Advertising technology start-ups around the world are finding it difficult to get funding due to the dominance of Facebook and Google, according to a new report.

The study, from CBInsights for the Financial Times, indicates that the number of deals in ad tech companies fell by 17% in 2016, compared with 2015.

The research suggest that the number of global venture financing deals drop from 414 in 2015 to 343 in 2016.

Just 69 deals took place in the fourth quarter of 2016 marking the lowest number of deals in any quarter since 2012.

“Adtech’s struggle as a sector is absolutely to do with the dominance of Facebook and Google,” Suranga Chandratillake, a partner at venture firm Balderton Capital, told the Financial Times.

“Ultimately advertising is about selling attention, and if most of that attention is focused on Google and Facebook, then naturally they can monetise it.”

The data also revealed that there has been a 33% drop in the volume of funding over the last year from $3.2 billion to around $2.2 billion.

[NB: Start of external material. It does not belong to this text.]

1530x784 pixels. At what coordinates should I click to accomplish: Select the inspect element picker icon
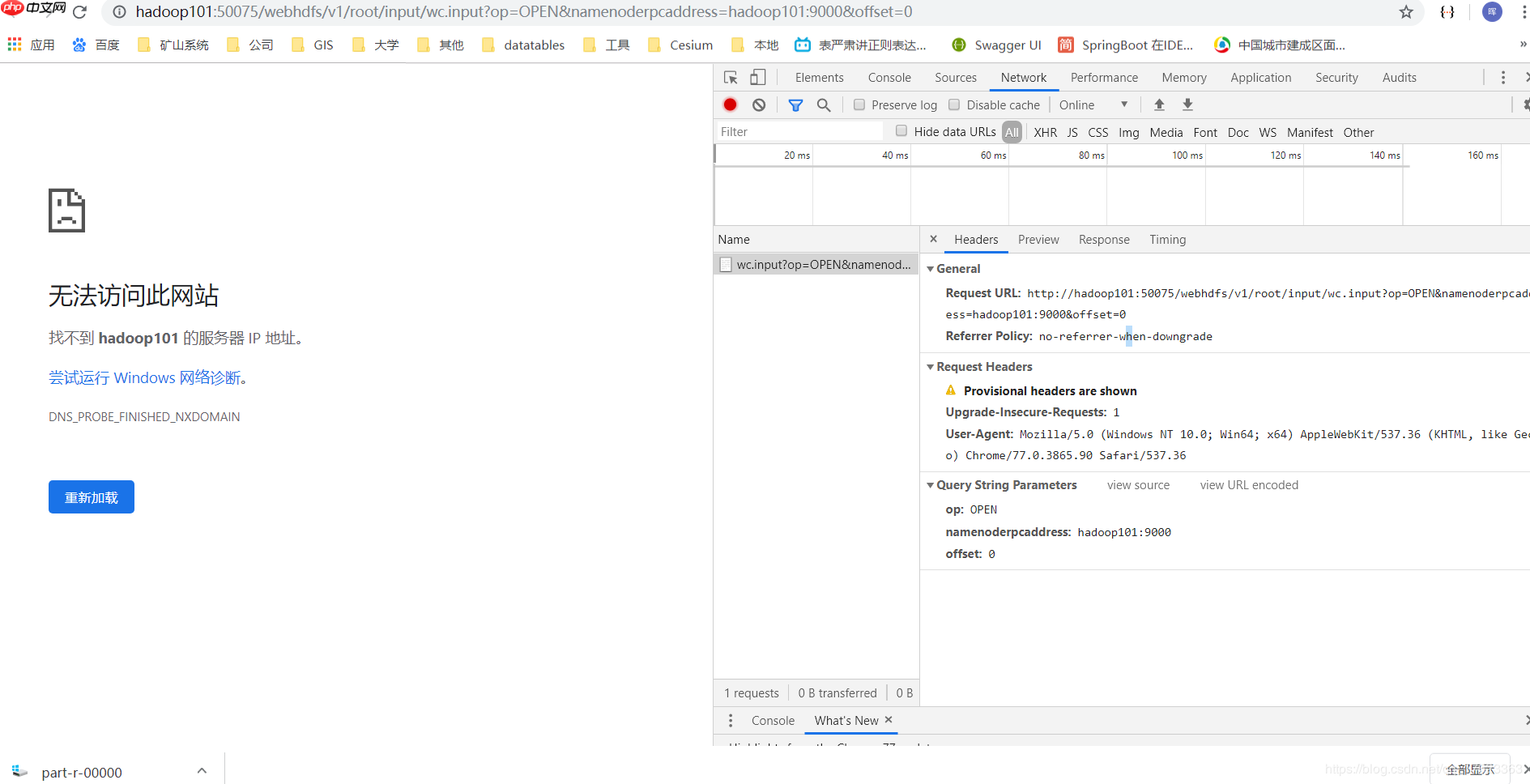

“Gains in adtech are increasingly marginal because companies are constantly copying each other,” Chandratillake added. “Lots of adtech start-ups go from zero to $30m of revenue and back down to zero again. As a VC that’s hard to back. Even if you manage to build a sustainable advantage for a few years, how do you scale to compete with Google or Facebook? That’s why traditional adtech does feel dead from a venture perspective.”

Google and Facebook currently account for around 75% of the display ad market in the US, worth £18.4 billion, and more than half (53%) of the £4 billion spent in the UK.

It is estimated that the two giants will take 71% of UK online ad revenue by 2020.